*Dataset records:*

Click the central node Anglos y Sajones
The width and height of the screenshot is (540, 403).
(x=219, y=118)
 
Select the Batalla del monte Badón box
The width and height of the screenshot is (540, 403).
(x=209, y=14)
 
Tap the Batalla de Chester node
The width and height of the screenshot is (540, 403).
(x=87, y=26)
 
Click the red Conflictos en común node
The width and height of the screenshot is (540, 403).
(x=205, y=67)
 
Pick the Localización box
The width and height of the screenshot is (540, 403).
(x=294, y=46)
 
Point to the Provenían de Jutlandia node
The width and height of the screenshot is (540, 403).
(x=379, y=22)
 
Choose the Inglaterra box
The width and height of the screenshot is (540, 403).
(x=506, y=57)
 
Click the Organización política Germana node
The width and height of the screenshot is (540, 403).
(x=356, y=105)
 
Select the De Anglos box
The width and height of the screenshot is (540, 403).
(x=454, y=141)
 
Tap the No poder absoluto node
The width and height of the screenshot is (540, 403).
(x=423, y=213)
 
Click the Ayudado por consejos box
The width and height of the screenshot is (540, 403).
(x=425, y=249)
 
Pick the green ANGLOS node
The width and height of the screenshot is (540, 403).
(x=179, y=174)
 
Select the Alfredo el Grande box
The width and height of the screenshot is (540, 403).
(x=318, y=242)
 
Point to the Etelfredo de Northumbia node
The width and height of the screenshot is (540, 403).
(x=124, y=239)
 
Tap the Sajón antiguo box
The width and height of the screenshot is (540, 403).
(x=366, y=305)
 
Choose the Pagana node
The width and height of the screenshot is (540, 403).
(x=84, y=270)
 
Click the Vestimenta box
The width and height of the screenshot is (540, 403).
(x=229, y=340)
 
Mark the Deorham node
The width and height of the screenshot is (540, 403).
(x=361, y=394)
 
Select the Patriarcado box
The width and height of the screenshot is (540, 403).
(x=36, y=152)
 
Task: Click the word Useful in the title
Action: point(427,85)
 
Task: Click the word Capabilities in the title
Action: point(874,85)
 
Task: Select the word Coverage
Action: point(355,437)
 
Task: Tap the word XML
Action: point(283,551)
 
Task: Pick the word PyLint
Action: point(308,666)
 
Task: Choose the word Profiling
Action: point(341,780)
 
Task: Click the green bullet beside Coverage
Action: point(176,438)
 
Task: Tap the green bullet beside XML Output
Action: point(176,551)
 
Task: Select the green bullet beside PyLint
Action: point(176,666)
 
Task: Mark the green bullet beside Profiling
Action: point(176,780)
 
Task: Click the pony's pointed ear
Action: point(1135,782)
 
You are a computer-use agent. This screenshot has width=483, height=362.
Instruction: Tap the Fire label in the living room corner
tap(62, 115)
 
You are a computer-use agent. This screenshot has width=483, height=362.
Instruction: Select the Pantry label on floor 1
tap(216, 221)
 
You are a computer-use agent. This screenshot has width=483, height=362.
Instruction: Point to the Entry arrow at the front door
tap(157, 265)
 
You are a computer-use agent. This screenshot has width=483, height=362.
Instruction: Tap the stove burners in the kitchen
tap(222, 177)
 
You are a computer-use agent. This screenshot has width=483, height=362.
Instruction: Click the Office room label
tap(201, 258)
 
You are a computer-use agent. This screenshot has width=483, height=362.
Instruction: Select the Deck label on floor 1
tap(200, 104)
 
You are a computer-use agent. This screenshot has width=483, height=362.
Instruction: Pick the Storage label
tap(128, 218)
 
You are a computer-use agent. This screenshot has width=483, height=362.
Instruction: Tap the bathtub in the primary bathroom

*Work instructions:*
Reproduce all of the records above word for word, without changing any line.

*Response:*
Click the central node Anglos y Sajones
The width and height of the screenshot is (540, 403).
(x=219, y=118)
 
Select the Batalla del monte Badón box
The width and height of the screenshot is (540, 403).
(x=209, y=14)
 
Tap the Batalla de Chester node
The width and height of the screenshot is (540, 403).
(x=87, y=26)
 
Click the red Conflictos en común node
The width and height of the screenshot is (540, 403).
(x=205, y=67)
 
Pick the Localización box
The width and height of the screenshot is (540, 403).
(x=294, y=46)
 
Point to the Provenían de Jutlandia node
The width and height of the screenshot is (540, 403).
(x=379, y=22)
 
Choose the Inglaterra box
The width and height of the screenshot is (540, 403).
(x=506, y=57)
 
Click the Organización política Germana node
The width and height of the screenshot is (540, 403).
(x=356, y=105)
 
Select the De Anglos box
The width and height of the screenshot is (540, 403).
(x=454, y=141)
 
Tap the No poder absoluto node
The width and height of the screenshot is (540, 403).
(x=423, y=213)
 
Click the Ayudado por consejos box
The width and height of the screenshot is (540, 403).
(x=425, y=249)
 
Pick the green ANGLOS node
The width and height of the screenshot is (540, 403).
(x=179, y=174)
 
Select the Alfredo el Grande box
The width and height of the screenshot is (540, 403).
(x=318, y=242)
 
Point to the Etelfredo de Northumbia node
The width and height of the screenshot is (540, 403).
(x=124, y=239)
 
Tap the Sajón antiguo box
The width and height of the screenshot is (540, 403).
(x=366, y=305)
 
Choose the Pagana node
The width and height of the screenshot is (540, 403).
(x=84, y=270)
 
Click the Vestimenta box
The width and height of the screenshot is (540, 403).
(x=229, y=340)
 
Mark the Deorham node
The width and height of the screenshot is (540, 403).
(x=361, y=394)
 
Select the Patriarcado box
The width and height of the screenshot is (540, 403).
(x=36, y=152)
 
Task: Click the word Useful in the title
Action: point(427,85)
 
Task: Click the word Capabilities in the title
Action: point(874,85)
 
Task: Select the word Coverage
Action: point(355,437)
 
Task: Tap the word XML
Action: point(283,551)
 
Task: Pick the word PyLint
Action: point(308,666)
 
Task: Choose the word Profiling
Action: point(341,780)
 
Task: Click the green bullet beside Coverage
Action: point(176,438)
 
Task: Tap the green bullet beside XML Output
Action: point(176,551)
 
Task: Select the green bullet beside PyLint
Action: point(176,666)
 
Task: Mark the green bullet beside Profiling
Action: point(176,780)
 
Task: Click the pony's pointed ear
Action: point(1135,782)
 
You are a computer-use agent. This screenshot has width=483, height=362.
Instruction: Tap the Fire label in the living room corner
tap(62, 115)
 
You are a computer-use agent. This screenshot has width=483, height=362.
Instruction: Select the Pantry label on floor 1
tap(216, 221)
 
You are a computer-use agent. This screenshot has width=483, height=362.
Instruction: Point to the Entry arrow at the front door
tap(157, 265)
 
You are a computer-use agent. This screenshot has width=483, height=362.
Instruction: Tap the stove burners in the kitchen
tap(222, 177)
 
You are a computer-use agent. This screenshot has width=483, height=362.
Instruction: Click the Office room label
tap(201, 258)
 
You are a computer-use agent. This screenshot has width=483, height=362.
Instruction: Select the Deck label on floor 1
tap(200, 104)
 
You are a computer-use agent. This screenshot has width=483, height=362.
Instruction: Pick the Storage label
tap(128, 218)
 
You are a computer-use agent. This screenshot has width=483, height=362.
Instruction: Tap the bathtub in the primary bathroom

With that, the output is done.